### TASK REQUIREMENTS
Exactly as they appear, please output the lines from the one with "You are a computer-use" through the end of the material, without pictures.

### WORKING DATA
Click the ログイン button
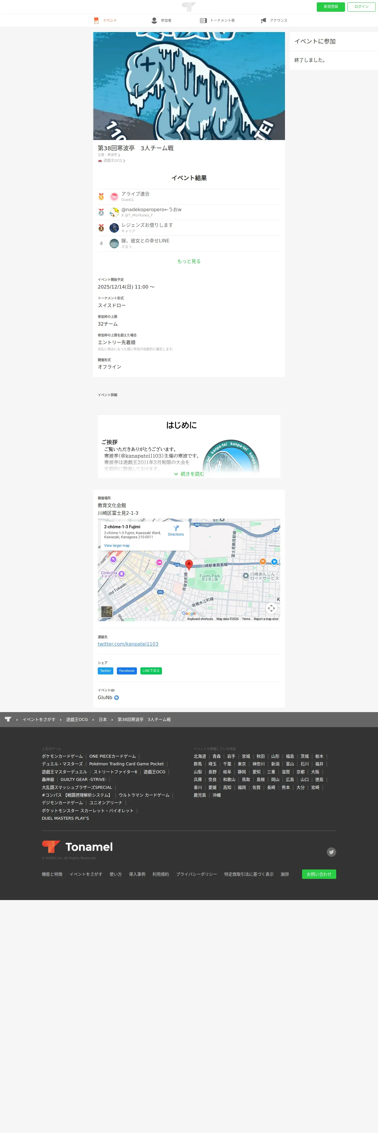Image resolution: width=378 pixels, height=1133 pixels. (x=361, y=7)
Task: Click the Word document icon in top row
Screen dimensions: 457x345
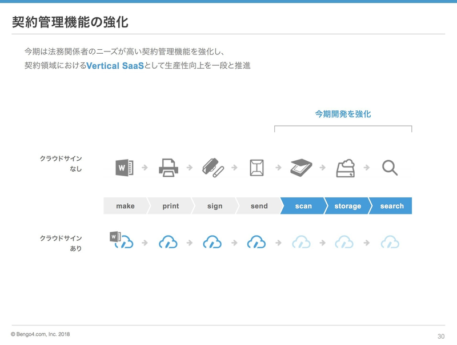Action: pos(124,168)
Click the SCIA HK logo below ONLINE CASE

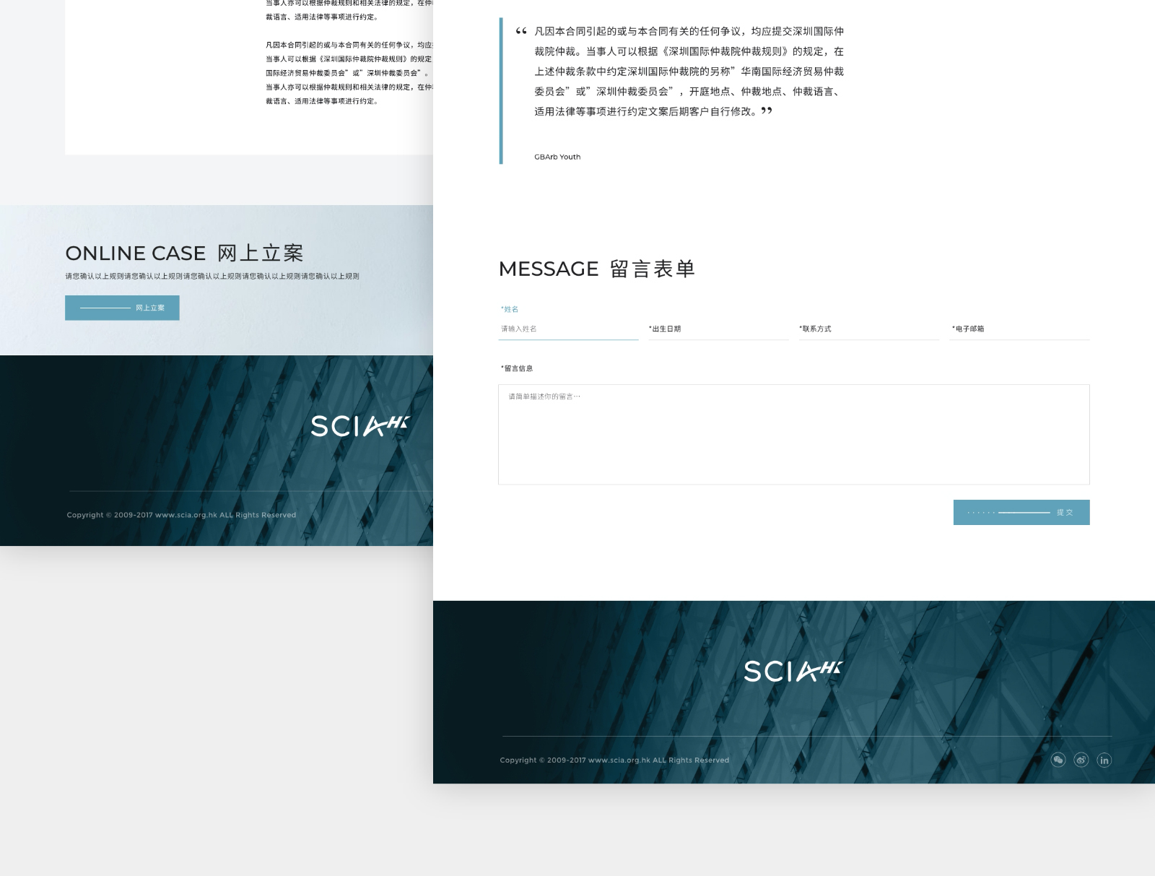pos(359,425)
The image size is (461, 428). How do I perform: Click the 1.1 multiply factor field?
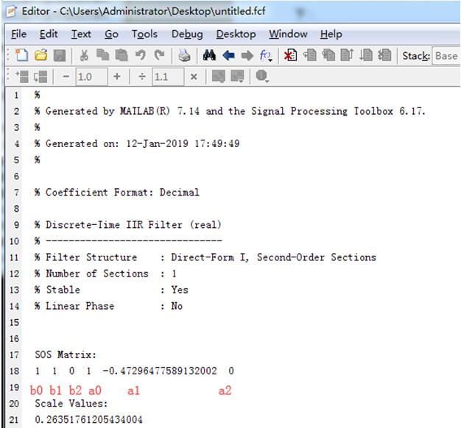[167, 76]
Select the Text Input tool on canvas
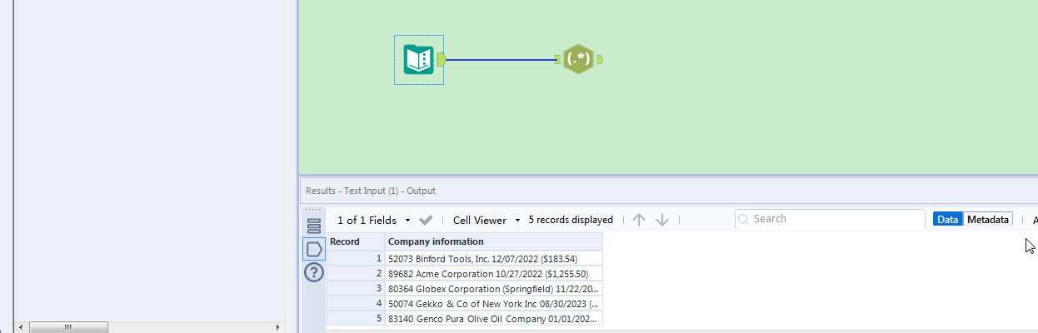This screenshot has height=333, width=1038. coord(417,59)

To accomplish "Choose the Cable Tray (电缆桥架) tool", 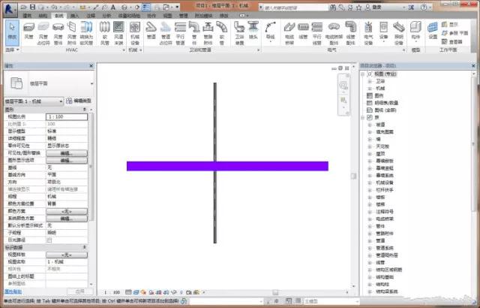I will pos(290,33).
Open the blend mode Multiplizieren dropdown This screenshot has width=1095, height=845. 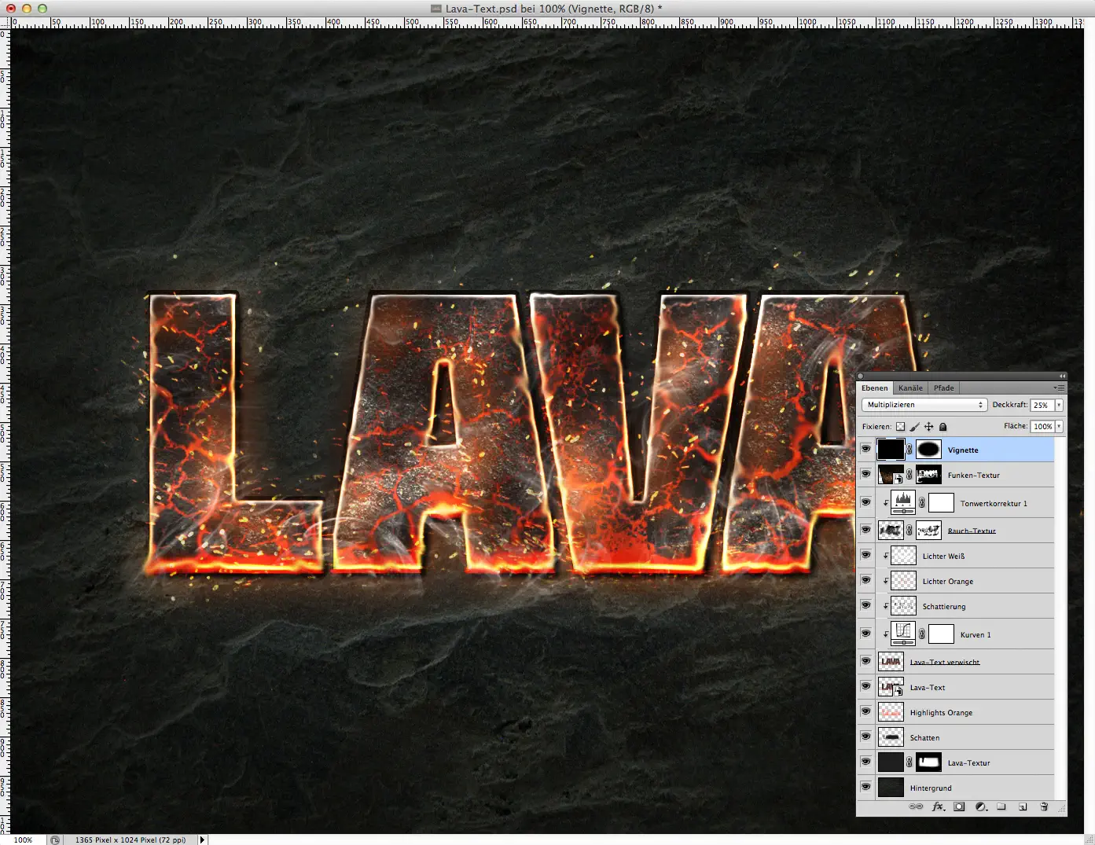(924, 404)
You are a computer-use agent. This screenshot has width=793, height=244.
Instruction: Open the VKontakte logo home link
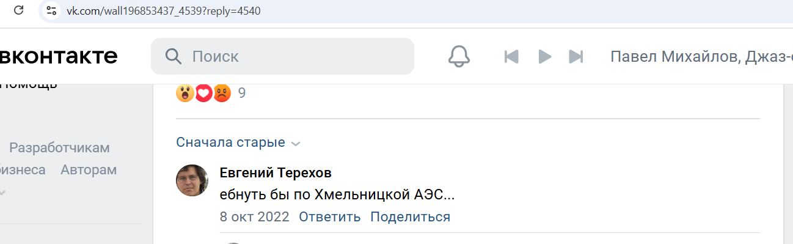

### ANSWER TO THE PROBLEM
You are a computer-use agent. This screenshot has width=793, height=244.
Instruction: Open the VKontakte logo home link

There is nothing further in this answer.